In Jupyter notebooks, the parallel simulator may still work without this guard, but long production runs are usually more robust when launched from a script.

3.3. Halo width

Each owned domain is expanded by halo_width in every direction before the local Voronoi calculation is built. If halo_width is not specified, PyAFV uses 4.01 * phys.r (\(>4\ell\)). This should be large enough that the geometry and force for an owned cell are not affected by missing neighboring cells outside the local domain.

3.4. Decomposition method

The low-level helper pyafv.decompose_points() and the parallel simulator both support two halo-collection methods:

sim = pyafv.ParallelFiniteVoronoiSimulator(
    points,
    phys,
    grid_shape=(4, 4),
    n_workers=16,
    decomposition_method="dense",
)

  • "dense" is the default. It builds a dense domain-by-point mask and is often faster for moderate systems.

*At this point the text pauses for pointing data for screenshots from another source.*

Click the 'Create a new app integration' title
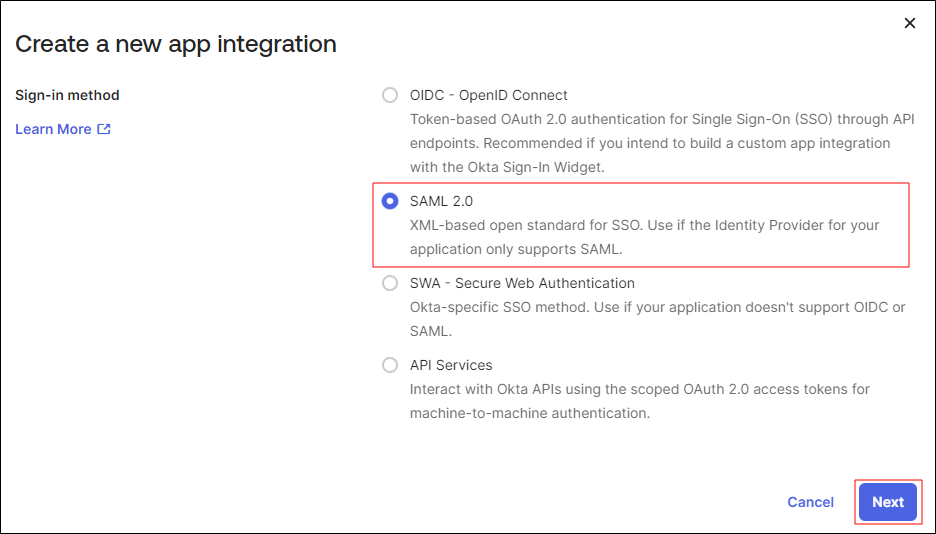 coord(176,44)
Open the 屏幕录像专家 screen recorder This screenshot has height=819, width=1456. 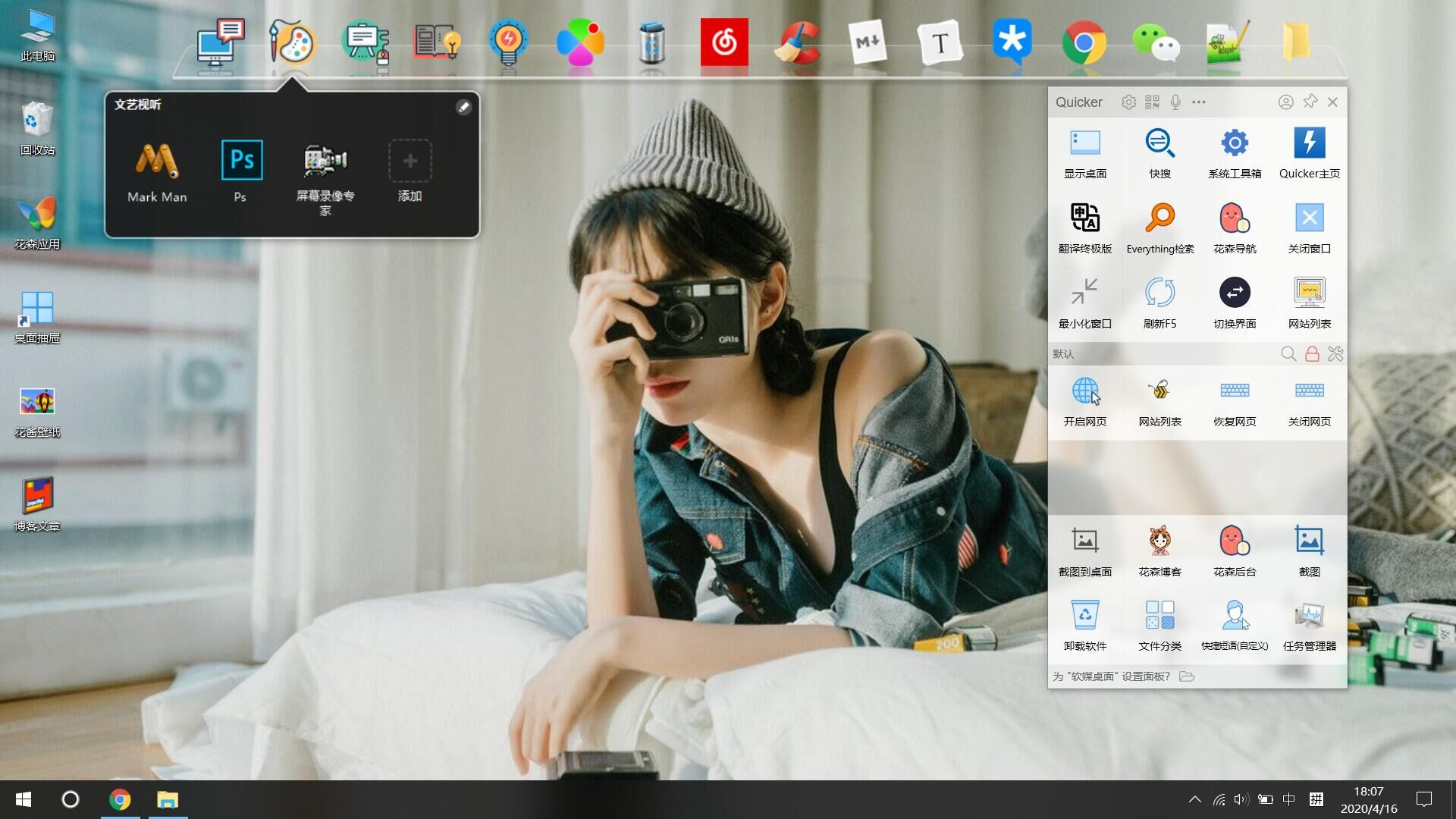325,161
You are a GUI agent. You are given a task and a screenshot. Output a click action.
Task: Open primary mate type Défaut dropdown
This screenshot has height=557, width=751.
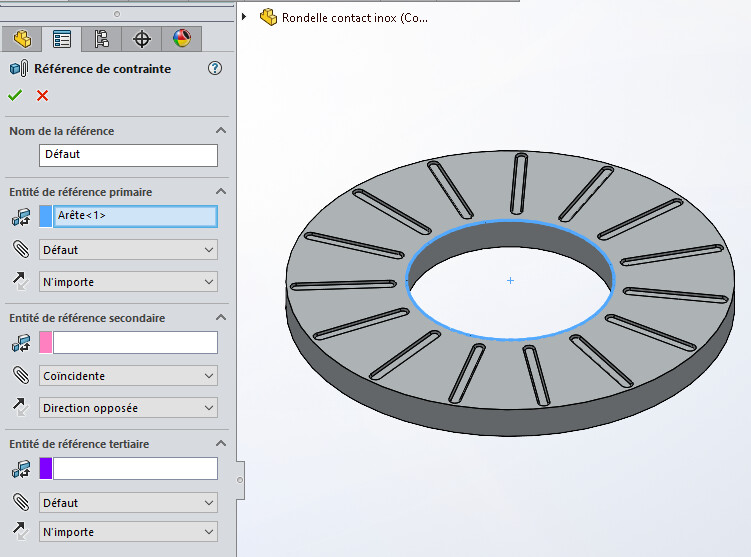[x=128, y=250]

  • "sorted_x" avoids the dense temporary mask by sorting points along the x-axis and querying candidate halo ranges. It uses less temporary memory, but can be slower for typical moderate-sized systems.

3.5. Visualization

Parallel plotting diagnostics are local to each domain and should be requested explicitly:

import matplotlib.pyplot as plt

diag = sim.build(plot_mode=True)
fig, ax = plt.subplots()
pyafv.visualize_2d_parallel(points, diag, r=phys.r, ax=ax)
plt.show()

Use pyafv.visualize_2d_parallel() for diagnostics from pyafv.ParallelFiniteVoronoiSimulator.build(); plot_mode must be set to True. Use pyafv.visualize_2d() for diagnostics from pyafv.FiniteVoronoiSimulator.build().

3.6. Running on clusters

Python multiprocessing runs worker processes on the same node as the main Python process. It does not distribute work across multiple nodes. On a Slurm cluster, use one task with multiple CPUs, for example:

#SBATCH --ntasks=1
#SBATCH --cpus-per-task=16

Then use the same number of workers in Python:

sim = pyafv.ParallelFiniteVoronoiSimulator(points, phys, (4, 4), 16)

For multi-node domain decomposition, use an MPI-based implementation instead of Python multiprocessing. PyAFV does not currently provide an MPI implementation.